Group Anagrams

Given an array of strings strs, group the anagrams together. You can return the answer in any order. For example:

strs = ["eat","tea","tan","ate","nat","bat"] Output: [["bat"],["nat","tan"],["ate","eat","tea"]]

Explanation: There is no string in strs that can be rearranged to form "bat". The strings "nat" and "tan" are anagrams as they can be rearranged to form each other. The strings "ate", "eat", and "tea" are anagrams as they can be rearranged to form each other.

Here are some other examples: strs = [""] Output: [[""]]

strs = ["a"] Output: [["a"]]

Constraints: 1 <= strs.length <= 10^4 0 <= strs[i].length <= 100 strs[i] consists of lowercase English letters.

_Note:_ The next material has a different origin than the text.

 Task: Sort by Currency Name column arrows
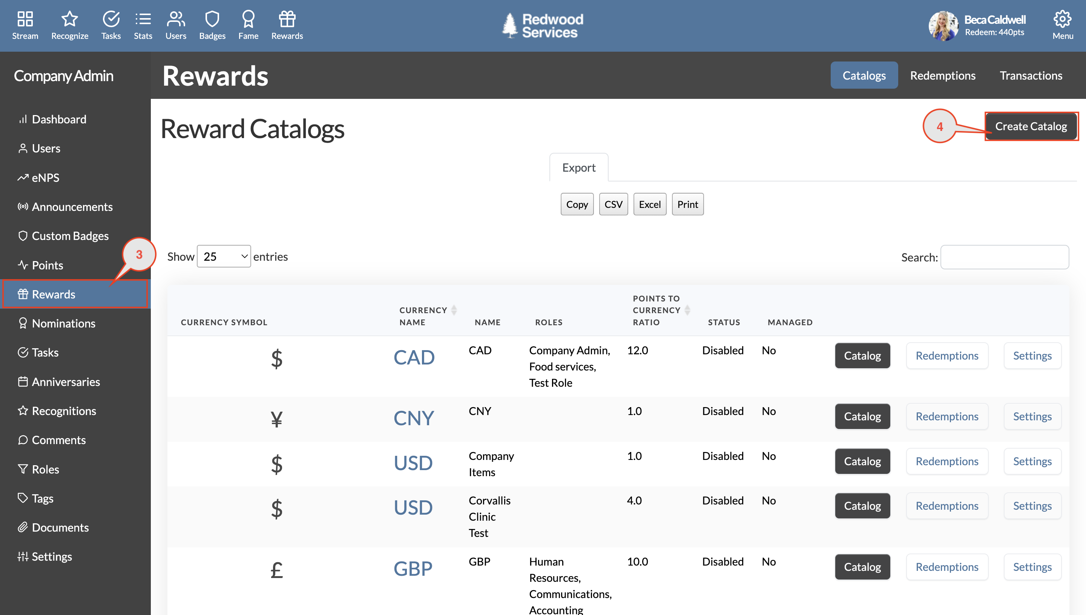pyautogui.click(x=454, y=310)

from collections import defaultdict

class Solution:
    def groupAnagrams(self, strs: list[str]) -> list[list[str]]:
        # Create a dictionary to store anagrams together.
        # The key will be the sorted string (representing the anagram group).
        # The value will be a list of strings that are anagrams of each other.
        anagram_groups = defaultdict(list)

        # Iterate through each string in the input list.
        for s in strs:
            # Sort the string to create a unique key for anagrams.
            # For example, "eat", "tea", and "ate" will all have the key "aet".
            sorted_string = "".join(sorted(s))

            # Append the original string to the list of anagrams for its corresponding key.
            anagram_groups[sorted_string].append(s)

        # Return the list of anagram groups (values of the dictionary).
        return list(anagram_groups.values())

Explanation:

The groupAnagrams function takes a list of strings strs as input and returns a list of lists, where each inner list contains strings that are anagrams of each other.

1. Initialization:

   • A defaultdict(list) called anagram_groups is created. This dictionary will store the anagrams. The keys of the dictionary will be the sorted versions of the strings, and the values will be lists of the original strings that are anagrams of each other.

2. Iterating through the input list:

   • The code iterates through each string s in the input list strs.

3. Sorting the string:

   • For each string s, it is sorted alphabetically using sorted(s). The sorted string is then joined back into a single string using "".join(). This sorted string is used as the key to identify anagrams.

4. Grouping anagrams:

   • The original string s is appended to the list associated with the sorted string key in the anagram_groups dictionary. This ensures that all anagrams are grouped together under the same key.

5. Returning the result:

   • Finally, the function returns a list of the values in the anagram_groups dictionary. Each value is a list of strings that are anagrams of each other.

Examples:

• Example 1:

  strs = ["eat", "tea", "tan", "ate", "nat", "bat"]
  result = groupAnagrams(strs)
  print(result)  # Output: [['eat', 'tea', 'ate'], ['tan', 'nat'], ['bat']]
  

• Example 2:

  strs = [""]
  result = groupAnagrams(strs)
  print(result)  # Output: [['']]
  

• Example 3:

  strs = ["a"]
  result = groupAnagrams(strs)
  print(result)  # Output: [['a']]
  

Time Complexity:

The time complexity of this function is O(N * K log K), where N is the number of strings in the input list and K is the average length of the strings. This is because we iterate through each string in the input list (O(N)), and for each string, we sort it (O(K log K)).

Space Complexity:

The space complexity of this function is O(N * K), where N is the number of strings in the input list and K is the average length of the strings. This is because we store the anagram groups in a dictionary, and in the worst case, each string could be in its own anagram group, requiring us to store all the strings in the dictionary.